Page =>
····················
2. Description of the Related Art
After a well has depleted its particular pay zone of oil and/or gas, the well will typically be decommissioned. Decommissioning includes a number of activities, all designed to ensure the used well does not create environmental and safety concerns after its useful life is over. For example, lined wellbores extending into the earth are typically plugged with cement at various locations along their length to prevent the migration of remaining hydrocarbons to the surface where they could escape into the environment. In addition to plugging activities, equipment at or near the surface must be securely removed, and this is especially important for equipment related to offshore wells.
Offshore platforms, formed from a combination of steel and concrete, include legs that extend to and into the seabed. These immobile structures are designed to help drill the wells and typically remain in place over producing wells to facilitate the gathering of oil and gas. When the well's production is complete, the platforms are moved to another location or disassembled.
In addition to the platforms themselves, strings of tubulars extend from the platform floor down to the seabed providing a communication path for oil and gas from the subsea wellbore to the platform. In some cases, a single platform serves a number of subsea wellbores, each with its own tubular string extending upwards to the platform floor. When a well is decommissioned, these tubulars extending from the wellbore must also be removed, typically by severing them at some depth below the seabed. Each string of tubulars can include multiple strings of differing diameters, each housed within the next with an annular area formed therebetween. A conductor is usually the largest diameter tubular in a well, and its purpose is to prevent the soft formations near the surface from caving in and to conduct drilling mud from the bottom of the hole to the surface when drilling starts. Smaller tubular strings within the conductor include casing and production tubing. These smaller diameter strings can also extend to the platform and need removal. In some instances smaller tubulars are grouted, or cemented in the larger conductor string whereby the annuli is filled with cement-like substances. In other instances the tubular strings within the conductor are not grouted and are therefore independent of each other.
····················
Source data =>

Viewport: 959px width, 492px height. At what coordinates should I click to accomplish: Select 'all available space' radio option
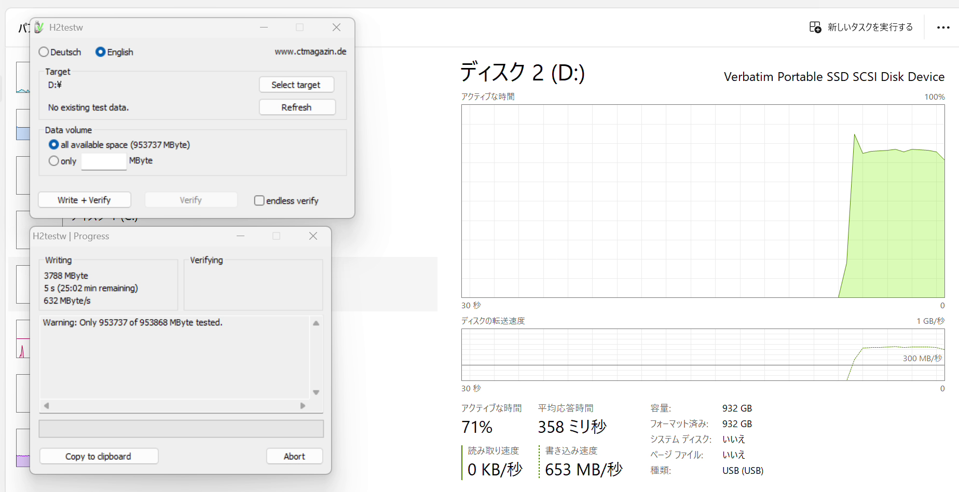point(54,145)
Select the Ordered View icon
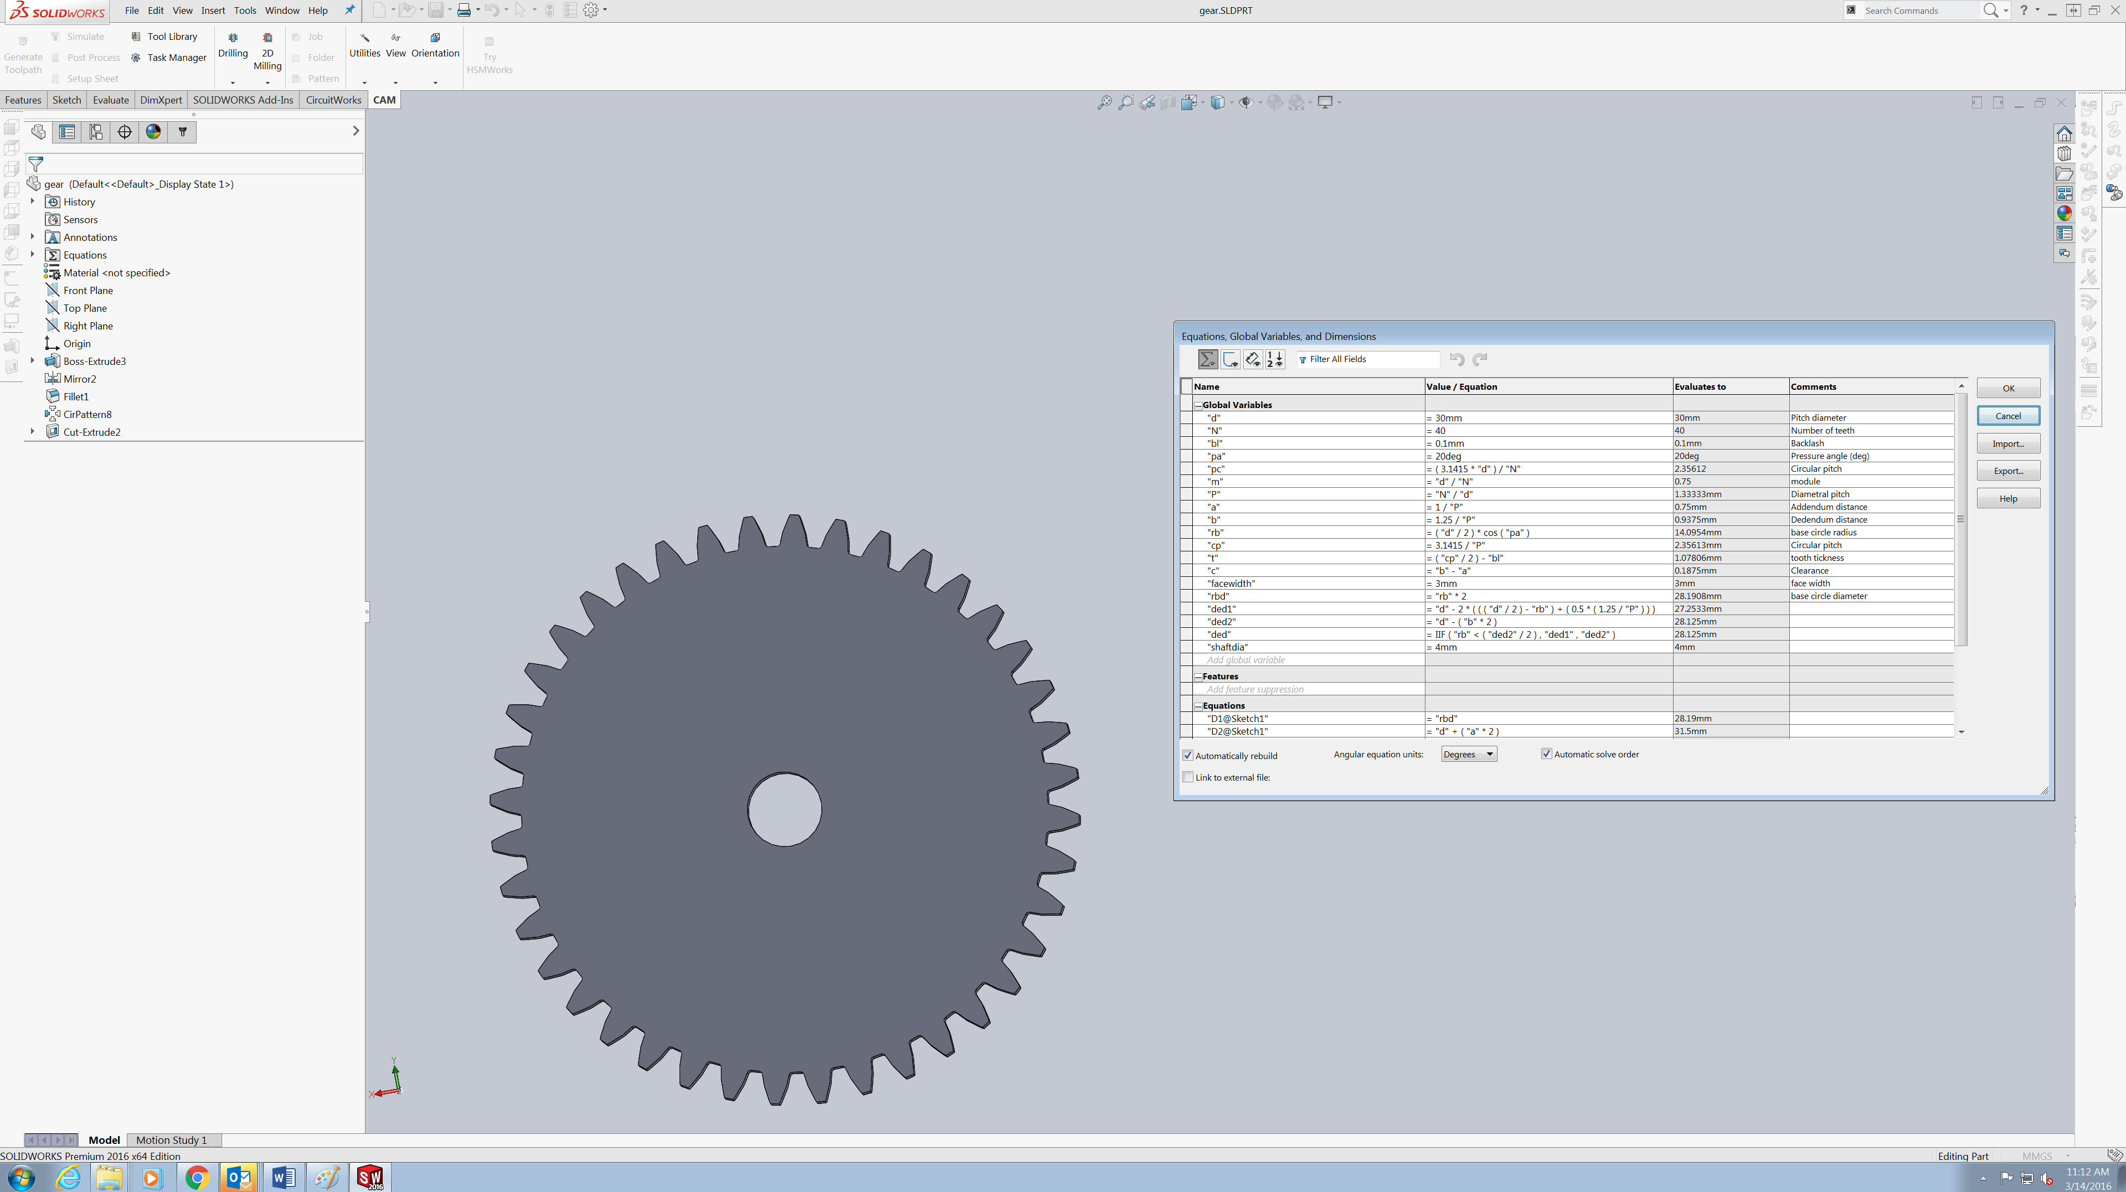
····················
Instructions =>
(a) In the text on well decommissioning, which tubular is usually the largest in diameter in a well?
(b) Summarize the text on well decommissioning in two sentences.
(c) Reproduce word for word the part of the text on well decommissioning between "2. Description of" and "to offshore wells.", inclusive.

Worked solutions =>
(a) The conductor.

(b) When a well is decommissioned, its wellbore is plugged with cement so that remaining hydrocarbons cannot reach the surface, and the equipment at or near the surface must be removed, which matters especially for offshore wells. Offshore platforms are moved or disassembled, and the tubular strings running from the subsea wellbores up to the platform, which may be nested and grouted or independent, must be severed below the seabed and removed.

(c)
2. Description of the Related Art
After a well has depleted its particular pay zone of oil and/or gas, the well will typically be decommissioned. Decommissioning includes a number of activities, all designed to ensure the used well does not create environmental and safety concerns after its useful life is over. For example, lined wellbores extending into the earth are typically plugged with cement at various locations along their length to prevent the migration of remaining hydrocarbons to the surface where they could escape into the environment. In addition to plugging activities, equipment at or near the surface must be securely removed, and this is especially important for equipment related to offshore wells.